*Directions for this task*.
Could you write out exactly the lines from the one that contains "Instruction: Click the MN" through the last line of the listing below, both included and nothing more?

/---

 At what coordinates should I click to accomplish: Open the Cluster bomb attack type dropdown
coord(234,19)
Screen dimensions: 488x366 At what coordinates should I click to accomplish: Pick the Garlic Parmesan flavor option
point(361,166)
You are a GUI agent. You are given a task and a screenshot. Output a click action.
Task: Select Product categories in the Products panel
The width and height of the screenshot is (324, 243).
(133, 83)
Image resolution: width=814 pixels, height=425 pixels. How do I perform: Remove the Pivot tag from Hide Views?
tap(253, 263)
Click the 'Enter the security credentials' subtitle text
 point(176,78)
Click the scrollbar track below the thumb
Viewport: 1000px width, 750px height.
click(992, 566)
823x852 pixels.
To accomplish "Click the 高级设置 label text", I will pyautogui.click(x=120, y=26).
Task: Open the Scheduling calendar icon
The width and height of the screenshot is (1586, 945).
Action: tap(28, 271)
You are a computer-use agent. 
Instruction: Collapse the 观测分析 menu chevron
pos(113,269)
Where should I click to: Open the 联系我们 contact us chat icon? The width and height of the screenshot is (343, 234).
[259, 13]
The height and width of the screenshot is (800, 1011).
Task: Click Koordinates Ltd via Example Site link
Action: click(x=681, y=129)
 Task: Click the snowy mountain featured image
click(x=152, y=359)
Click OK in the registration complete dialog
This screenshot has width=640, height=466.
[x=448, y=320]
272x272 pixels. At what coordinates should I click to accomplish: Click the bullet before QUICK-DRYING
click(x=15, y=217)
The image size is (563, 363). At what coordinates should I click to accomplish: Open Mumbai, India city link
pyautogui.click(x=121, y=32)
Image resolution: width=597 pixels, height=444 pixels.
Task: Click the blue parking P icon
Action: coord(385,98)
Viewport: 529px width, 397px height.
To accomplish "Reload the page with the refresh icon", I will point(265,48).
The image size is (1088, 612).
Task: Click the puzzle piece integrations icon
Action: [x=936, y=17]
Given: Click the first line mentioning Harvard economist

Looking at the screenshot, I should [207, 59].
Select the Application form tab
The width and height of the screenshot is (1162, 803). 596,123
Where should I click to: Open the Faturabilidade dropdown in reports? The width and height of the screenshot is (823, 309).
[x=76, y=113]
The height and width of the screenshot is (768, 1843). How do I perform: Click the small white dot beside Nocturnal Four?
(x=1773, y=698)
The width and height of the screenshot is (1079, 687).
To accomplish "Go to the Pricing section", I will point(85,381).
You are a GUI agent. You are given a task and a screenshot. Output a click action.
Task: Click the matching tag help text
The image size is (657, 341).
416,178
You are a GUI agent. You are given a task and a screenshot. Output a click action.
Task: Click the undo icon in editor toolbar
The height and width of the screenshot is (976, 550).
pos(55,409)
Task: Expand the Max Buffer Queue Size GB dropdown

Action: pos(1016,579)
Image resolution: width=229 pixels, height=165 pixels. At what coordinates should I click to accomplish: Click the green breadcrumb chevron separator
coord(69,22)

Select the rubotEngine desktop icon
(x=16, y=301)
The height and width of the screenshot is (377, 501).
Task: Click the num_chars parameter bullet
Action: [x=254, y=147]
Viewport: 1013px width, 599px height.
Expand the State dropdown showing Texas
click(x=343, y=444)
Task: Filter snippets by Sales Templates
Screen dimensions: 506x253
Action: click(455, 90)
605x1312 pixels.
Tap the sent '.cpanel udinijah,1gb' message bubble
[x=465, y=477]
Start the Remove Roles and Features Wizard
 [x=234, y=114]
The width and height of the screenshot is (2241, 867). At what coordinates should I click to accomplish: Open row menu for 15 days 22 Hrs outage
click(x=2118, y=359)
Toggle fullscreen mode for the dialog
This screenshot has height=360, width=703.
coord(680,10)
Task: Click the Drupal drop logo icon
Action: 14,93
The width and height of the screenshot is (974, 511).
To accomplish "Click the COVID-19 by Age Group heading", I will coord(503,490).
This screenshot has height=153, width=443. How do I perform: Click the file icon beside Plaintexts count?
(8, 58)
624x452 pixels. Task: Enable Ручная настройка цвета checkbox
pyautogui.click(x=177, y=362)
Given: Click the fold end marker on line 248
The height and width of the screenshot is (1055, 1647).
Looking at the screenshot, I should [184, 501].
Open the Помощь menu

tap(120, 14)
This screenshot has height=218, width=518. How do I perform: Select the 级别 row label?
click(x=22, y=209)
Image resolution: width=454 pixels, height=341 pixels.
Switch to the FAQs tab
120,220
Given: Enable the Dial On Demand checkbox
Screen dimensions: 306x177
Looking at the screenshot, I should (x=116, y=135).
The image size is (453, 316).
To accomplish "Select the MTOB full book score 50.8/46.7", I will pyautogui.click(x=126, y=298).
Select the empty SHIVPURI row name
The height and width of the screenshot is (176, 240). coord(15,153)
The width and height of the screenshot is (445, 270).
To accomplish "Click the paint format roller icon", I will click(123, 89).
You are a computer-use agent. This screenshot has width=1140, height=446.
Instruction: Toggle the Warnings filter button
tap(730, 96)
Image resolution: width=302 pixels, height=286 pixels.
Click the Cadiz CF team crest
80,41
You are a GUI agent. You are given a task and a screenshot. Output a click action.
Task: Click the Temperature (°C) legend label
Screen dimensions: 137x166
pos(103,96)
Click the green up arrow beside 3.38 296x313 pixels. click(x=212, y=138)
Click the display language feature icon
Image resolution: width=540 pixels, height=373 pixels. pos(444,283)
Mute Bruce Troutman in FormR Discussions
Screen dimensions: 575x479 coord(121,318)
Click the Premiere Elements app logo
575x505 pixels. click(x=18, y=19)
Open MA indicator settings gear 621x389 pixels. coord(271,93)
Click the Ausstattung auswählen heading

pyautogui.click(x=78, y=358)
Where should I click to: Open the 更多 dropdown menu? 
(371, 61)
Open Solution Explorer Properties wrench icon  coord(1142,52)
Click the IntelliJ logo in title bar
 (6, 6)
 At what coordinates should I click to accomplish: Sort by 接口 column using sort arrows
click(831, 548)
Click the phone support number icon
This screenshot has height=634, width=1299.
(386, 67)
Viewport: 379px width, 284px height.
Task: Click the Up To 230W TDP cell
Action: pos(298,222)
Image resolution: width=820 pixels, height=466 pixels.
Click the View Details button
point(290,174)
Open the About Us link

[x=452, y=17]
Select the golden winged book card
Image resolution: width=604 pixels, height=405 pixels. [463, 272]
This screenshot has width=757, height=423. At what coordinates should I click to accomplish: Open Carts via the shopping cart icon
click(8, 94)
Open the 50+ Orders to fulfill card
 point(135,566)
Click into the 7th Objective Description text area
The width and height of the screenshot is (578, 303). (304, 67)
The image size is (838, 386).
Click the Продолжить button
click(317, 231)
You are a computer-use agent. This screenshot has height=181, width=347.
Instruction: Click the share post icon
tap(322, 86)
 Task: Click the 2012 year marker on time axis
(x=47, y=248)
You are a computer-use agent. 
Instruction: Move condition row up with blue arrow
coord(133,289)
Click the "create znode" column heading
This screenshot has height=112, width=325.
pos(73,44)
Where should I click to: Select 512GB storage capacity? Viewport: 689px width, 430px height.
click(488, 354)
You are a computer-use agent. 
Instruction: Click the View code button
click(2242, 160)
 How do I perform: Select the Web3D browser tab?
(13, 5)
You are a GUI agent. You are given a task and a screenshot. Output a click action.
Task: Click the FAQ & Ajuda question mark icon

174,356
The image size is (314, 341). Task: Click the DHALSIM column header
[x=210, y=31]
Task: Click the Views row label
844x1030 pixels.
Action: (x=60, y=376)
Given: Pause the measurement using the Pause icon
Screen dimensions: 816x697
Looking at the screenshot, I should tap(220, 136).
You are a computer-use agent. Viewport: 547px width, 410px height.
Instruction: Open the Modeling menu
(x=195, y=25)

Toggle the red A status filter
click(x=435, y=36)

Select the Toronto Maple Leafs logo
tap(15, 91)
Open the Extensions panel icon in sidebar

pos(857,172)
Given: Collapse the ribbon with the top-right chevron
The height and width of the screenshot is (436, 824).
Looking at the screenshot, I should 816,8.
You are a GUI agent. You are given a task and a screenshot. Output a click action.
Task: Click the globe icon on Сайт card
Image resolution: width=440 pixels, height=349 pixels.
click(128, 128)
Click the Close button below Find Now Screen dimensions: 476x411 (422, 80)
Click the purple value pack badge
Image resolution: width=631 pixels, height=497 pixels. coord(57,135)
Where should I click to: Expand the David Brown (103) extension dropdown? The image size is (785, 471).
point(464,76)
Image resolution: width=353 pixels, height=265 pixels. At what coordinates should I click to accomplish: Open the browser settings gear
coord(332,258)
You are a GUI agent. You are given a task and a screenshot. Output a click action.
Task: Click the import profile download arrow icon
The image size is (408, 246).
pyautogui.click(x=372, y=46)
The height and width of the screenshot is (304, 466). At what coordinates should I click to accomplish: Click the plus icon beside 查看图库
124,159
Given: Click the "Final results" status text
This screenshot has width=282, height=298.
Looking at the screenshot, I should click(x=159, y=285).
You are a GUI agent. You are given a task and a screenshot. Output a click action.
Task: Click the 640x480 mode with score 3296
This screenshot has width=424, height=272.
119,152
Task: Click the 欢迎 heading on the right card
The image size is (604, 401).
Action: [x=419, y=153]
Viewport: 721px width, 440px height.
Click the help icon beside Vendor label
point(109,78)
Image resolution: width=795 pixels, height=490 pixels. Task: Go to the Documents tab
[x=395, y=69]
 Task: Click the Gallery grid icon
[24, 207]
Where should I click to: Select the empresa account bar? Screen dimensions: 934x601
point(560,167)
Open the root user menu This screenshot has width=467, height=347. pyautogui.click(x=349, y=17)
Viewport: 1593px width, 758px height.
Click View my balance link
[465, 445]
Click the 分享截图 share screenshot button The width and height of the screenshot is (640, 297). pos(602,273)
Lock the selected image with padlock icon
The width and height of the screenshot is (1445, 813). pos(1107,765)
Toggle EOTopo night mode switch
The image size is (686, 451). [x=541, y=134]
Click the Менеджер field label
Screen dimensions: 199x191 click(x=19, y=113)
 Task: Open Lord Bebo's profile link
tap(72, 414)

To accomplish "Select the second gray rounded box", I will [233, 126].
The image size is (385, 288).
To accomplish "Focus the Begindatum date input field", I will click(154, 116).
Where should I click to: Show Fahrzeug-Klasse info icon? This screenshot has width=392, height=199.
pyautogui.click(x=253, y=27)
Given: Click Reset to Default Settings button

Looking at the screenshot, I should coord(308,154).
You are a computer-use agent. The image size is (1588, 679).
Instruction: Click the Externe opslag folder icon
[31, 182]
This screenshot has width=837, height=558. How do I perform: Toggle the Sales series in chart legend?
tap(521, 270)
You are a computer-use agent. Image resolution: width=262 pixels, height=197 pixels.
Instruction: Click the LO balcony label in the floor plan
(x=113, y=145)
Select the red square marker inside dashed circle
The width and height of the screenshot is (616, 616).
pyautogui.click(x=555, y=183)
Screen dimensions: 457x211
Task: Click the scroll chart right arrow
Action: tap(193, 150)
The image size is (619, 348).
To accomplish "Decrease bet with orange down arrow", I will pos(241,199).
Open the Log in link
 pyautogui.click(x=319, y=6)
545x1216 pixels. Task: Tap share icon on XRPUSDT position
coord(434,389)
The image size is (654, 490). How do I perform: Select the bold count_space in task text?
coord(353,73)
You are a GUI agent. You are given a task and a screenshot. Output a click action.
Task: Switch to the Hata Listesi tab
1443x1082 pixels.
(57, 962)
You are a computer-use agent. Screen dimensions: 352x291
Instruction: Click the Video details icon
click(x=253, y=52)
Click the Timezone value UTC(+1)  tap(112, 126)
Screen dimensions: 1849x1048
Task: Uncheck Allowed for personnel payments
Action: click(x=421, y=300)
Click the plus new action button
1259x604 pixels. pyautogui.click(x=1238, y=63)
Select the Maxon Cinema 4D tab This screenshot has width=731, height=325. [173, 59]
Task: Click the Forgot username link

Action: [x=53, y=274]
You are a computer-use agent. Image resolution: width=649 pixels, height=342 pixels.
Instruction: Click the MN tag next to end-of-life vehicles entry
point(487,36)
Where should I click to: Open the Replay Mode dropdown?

\---

*Answer to this exercise*.
Instruction: Click the MN tag next to end-of-life vehicles entry
point(487,36)
Where should I click to: Open the Replay Mode dropdown?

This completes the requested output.